Tell Me Why: Incentivizing Explanations
Siddarth Srinivasan, Ezra Karger, Michiel Bakker, Yiling Chen
TL;DR
This work formalizes rationales as a mechanism to reveal informational overlaps among experts, enabling faster and more efficient Bayesian aggregation than belief-only reporting. It introduces a deliberation mechanism with a supervisor and experts that incentivizes truthful reporting of beliefs and rationales through proper scoring rules and a commitment to ignore nonrationale reports, yielding a perfect Bayesian equilibrium. The model shows how rationales refine the filtration of information, isolating new, shared, and old information components to improve collective forecasts. The framework has broad implications for judgmental forecasting, AI alignment, and scalable oversight, with extensions to markets, self-resolving variants, and LLM-enabled architectures.
Abstract
Common sense suggests that when individuals explain why they believe something, we can arrive at more accurate conclusions than when they simply state what they believe. Yet, there is no known mechanism that provides incentives to elicit explanations for beliefs from agents. This likely stems from the fact that standard Bayesian models make assumptions (like conditional independence of signals) that preempt the need for explanations, in order to show efficient information aggregation. A natural justification for the value of explanations is that agents' beliefs tend to be drawn from overlapping sources of information, so agents' belief reports do not reveal all that needs to be known.

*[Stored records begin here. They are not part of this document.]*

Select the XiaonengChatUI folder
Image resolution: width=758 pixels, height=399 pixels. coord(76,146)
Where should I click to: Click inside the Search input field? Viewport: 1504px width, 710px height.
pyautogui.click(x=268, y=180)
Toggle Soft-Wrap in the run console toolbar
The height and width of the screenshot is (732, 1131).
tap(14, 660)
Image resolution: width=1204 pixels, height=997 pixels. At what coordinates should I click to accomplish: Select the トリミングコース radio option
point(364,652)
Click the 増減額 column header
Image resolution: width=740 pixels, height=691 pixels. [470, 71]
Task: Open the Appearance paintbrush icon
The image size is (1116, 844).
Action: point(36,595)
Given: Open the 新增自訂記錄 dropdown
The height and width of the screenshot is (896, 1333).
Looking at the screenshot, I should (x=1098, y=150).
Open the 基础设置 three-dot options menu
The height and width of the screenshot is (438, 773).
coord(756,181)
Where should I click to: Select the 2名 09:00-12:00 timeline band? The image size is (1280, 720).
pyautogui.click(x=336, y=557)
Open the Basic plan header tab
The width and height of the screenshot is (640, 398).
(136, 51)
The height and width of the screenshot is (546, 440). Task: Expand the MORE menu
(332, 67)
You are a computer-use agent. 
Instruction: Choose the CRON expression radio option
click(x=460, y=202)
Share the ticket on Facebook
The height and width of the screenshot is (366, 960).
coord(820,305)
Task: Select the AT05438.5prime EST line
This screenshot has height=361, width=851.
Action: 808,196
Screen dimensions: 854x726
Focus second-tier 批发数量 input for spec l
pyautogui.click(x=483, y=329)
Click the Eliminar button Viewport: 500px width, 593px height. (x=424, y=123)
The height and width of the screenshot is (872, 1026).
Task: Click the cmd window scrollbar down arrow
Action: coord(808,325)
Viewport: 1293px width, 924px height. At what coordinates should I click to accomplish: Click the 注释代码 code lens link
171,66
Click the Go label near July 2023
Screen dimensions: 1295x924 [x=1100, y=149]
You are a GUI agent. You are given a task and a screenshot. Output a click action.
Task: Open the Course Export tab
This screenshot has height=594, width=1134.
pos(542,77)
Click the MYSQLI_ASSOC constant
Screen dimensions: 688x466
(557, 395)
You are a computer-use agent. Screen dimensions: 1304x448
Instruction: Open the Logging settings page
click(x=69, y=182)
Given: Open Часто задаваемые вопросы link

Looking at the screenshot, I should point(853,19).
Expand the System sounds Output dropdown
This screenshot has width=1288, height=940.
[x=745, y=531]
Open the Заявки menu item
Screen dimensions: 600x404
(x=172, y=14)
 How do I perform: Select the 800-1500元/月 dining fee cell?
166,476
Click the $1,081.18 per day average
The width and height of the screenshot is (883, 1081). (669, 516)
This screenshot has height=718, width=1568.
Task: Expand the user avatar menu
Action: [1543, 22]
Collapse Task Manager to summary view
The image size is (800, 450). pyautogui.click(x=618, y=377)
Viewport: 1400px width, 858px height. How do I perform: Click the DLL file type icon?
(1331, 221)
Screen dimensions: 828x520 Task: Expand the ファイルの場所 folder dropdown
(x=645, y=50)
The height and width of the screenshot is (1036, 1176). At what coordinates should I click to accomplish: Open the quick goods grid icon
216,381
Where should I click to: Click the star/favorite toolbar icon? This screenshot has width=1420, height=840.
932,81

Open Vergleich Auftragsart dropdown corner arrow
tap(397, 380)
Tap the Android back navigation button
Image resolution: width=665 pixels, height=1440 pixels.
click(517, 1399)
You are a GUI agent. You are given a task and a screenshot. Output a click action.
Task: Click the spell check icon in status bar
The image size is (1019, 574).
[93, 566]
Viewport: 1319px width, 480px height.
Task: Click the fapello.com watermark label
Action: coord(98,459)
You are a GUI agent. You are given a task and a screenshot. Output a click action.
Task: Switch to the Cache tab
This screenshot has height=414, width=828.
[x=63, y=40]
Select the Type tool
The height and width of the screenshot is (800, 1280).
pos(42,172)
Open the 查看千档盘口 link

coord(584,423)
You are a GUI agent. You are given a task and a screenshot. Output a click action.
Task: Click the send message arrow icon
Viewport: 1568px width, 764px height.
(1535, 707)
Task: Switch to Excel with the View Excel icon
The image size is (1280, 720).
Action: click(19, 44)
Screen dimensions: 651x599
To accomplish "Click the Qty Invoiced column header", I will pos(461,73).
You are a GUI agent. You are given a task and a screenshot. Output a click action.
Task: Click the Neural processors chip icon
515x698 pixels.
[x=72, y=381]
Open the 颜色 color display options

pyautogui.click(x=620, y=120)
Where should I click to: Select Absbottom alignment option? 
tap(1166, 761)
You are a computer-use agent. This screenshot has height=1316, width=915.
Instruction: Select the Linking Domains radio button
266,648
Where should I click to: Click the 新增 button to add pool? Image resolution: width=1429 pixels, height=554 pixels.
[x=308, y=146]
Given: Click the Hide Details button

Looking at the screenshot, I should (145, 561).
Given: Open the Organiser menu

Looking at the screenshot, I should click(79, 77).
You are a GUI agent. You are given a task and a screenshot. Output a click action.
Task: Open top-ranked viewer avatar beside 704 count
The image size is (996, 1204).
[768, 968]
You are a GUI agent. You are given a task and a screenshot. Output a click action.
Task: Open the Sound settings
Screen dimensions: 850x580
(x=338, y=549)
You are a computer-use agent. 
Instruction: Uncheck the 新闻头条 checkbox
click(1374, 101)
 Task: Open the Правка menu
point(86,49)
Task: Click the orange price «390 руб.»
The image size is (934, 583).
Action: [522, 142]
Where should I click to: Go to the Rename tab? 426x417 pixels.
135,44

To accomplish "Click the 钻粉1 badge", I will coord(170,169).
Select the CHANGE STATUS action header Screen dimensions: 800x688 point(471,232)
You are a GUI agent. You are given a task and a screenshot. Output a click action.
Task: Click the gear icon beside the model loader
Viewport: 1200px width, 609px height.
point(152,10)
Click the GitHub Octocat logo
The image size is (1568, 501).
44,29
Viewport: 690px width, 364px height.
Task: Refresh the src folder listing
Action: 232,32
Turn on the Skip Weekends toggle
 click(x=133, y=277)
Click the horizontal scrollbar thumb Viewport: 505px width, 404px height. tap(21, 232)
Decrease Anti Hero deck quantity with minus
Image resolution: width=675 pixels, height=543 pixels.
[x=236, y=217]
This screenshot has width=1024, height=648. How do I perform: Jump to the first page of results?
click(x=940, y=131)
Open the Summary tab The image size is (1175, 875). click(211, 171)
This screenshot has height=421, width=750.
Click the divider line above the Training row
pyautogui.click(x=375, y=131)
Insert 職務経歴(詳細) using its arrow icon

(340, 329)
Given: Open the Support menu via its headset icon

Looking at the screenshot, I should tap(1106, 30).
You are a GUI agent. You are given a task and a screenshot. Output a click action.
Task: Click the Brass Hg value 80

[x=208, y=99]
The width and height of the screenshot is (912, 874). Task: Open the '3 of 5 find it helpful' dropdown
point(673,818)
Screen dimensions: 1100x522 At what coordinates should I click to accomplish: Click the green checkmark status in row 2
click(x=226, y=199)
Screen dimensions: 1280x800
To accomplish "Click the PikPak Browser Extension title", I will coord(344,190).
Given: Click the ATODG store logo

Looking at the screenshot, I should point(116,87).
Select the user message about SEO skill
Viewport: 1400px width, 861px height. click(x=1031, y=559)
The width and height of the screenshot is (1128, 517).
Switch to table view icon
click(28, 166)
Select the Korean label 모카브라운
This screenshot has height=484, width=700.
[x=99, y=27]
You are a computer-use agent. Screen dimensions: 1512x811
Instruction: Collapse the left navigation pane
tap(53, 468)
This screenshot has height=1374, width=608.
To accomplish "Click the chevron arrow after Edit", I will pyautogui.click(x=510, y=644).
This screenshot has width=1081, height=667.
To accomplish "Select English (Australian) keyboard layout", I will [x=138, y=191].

Indeed, this work argues that rationales-explanations of an agent's private information-lead to more efficient aggregation by allowing agents to efficiently identify what information they share and what information is new. Building on this model of rationales, we present a novel 'deliberation mechanism' to elicit rationales from agents in which truthful reporting of beliefs and rationales is a perfect Bayesian equilibrium.